Heartstone by C.J.Sansom – A Review

heartstone

Published: 2010
Pages: 634

With the fifth Shardlake novel, Heartstone, we’re rather into the rule of diminishing returns. It’s definitely a weak entry in the series. Very little is made of the (few) exciting events and the pace is too slow.

The subtitle of my copy says ‘Shardlake goes to war’, which has a bit of a double meaning, as Shardlake is always at war with someone. This time, though, there’s also an external war. It’s 1545 and the French are threatening to invade. Henry VIII is gathering his fleet and his army in Portsmouth.

At the instigation of Queen Catherine Parr, Shardlake leaves London for a village just north of Portsmouth, where he hopes to aid a  young man who was made the ward of a man who may or may not be cheating him. He also has a private investigation to carry out a few miles over the border in Sussex. Despite being warned that he should let sleeping dogs lie, Shardlake throws himself into both projects with vigour. Along the way, he meets friends and enemies from previous books in the series and makes a few new enemies for good measure.

In the acknowledgements at the end, Sansom says that someone else gave him the idea for the novel and I wonder if that’s why it drags so. Nothing much happens in the first two thirds of the novel and it still moves very slowly after things do happen.  I’m not entirely sure what the point of the novel is, other than to point out in a very heavy-handed way that war is bad.

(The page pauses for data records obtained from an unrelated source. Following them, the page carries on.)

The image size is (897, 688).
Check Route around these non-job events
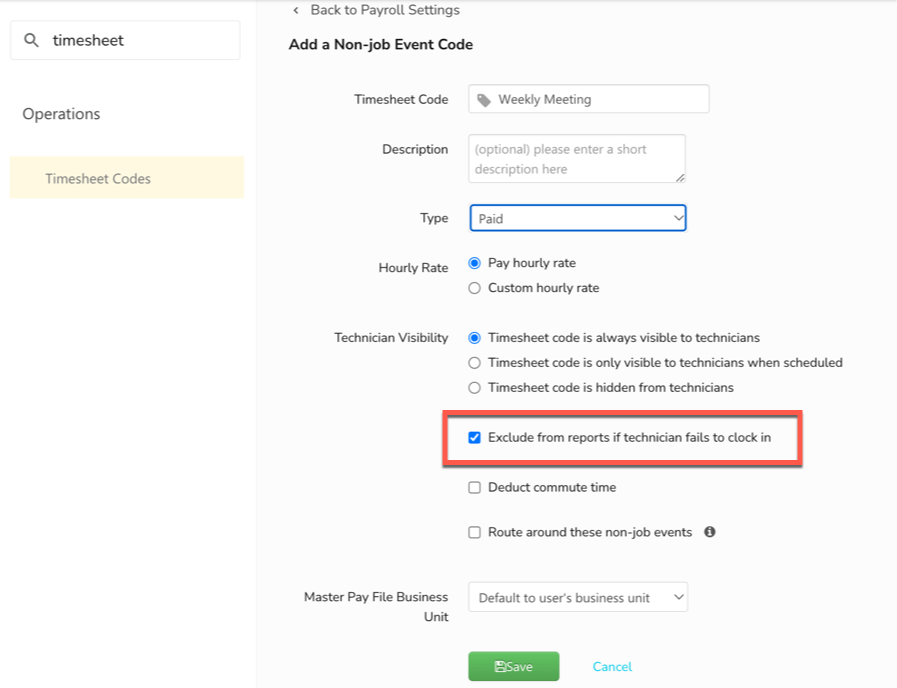(x=475, y=532)
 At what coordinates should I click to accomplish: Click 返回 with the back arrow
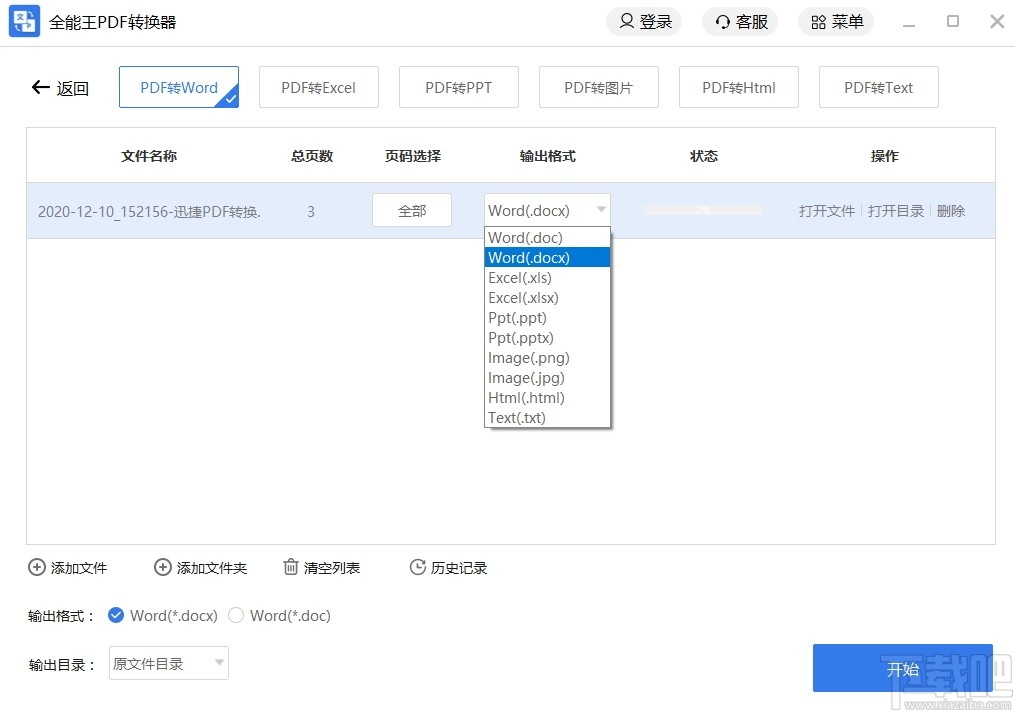coord(60,88)
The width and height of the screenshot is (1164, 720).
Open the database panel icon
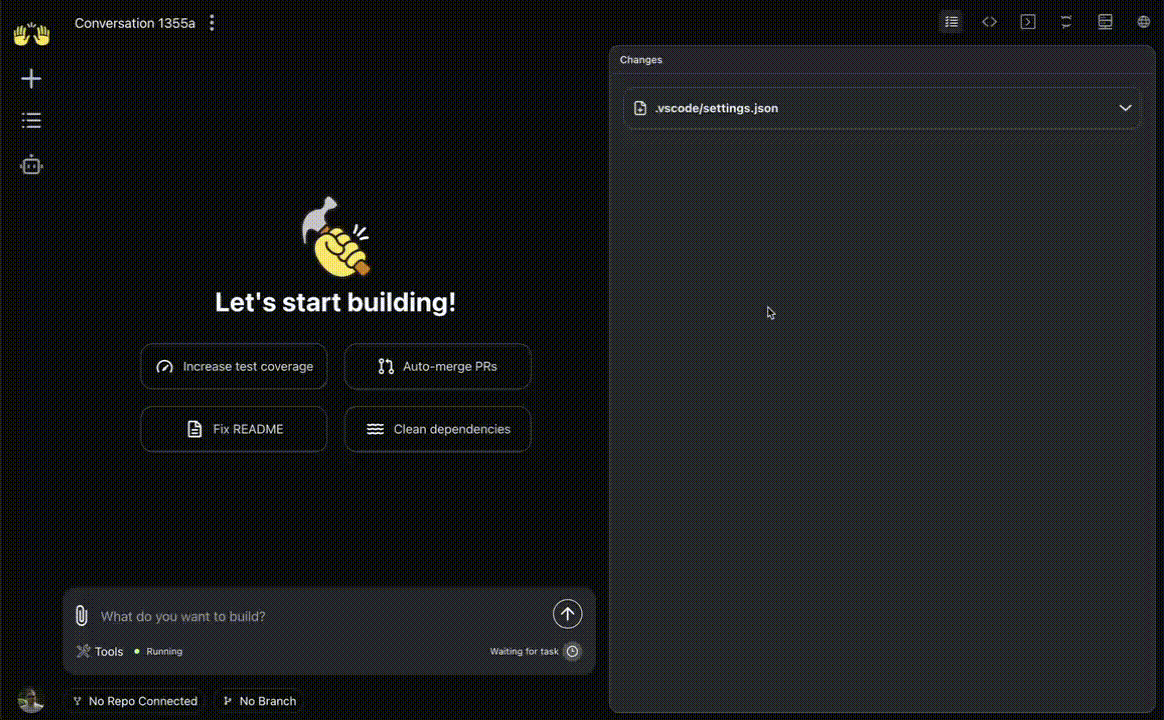pyautogui.click(x=1105, y=21)
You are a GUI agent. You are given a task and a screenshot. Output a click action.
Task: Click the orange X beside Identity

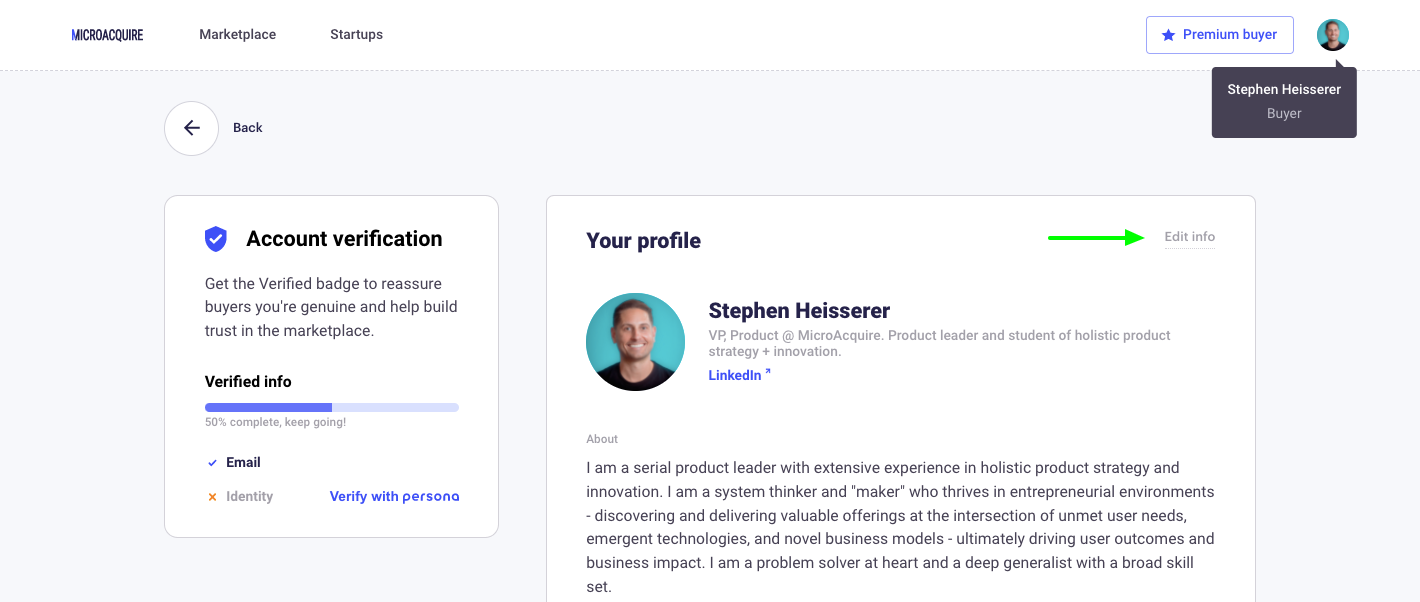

As always with Sansom, the depiction of the Tudor world is everything. When Shardlake travels the 70 miles from his house in Chancery Lane to Portsmouth it takes days and Sansom explains why it takes days. When Shardlake attends a hunt, all the preparations and the hunt itself are described in detail. When Shardlake goes aboard Mary Rose it’s made very clear how much of a death trap she is.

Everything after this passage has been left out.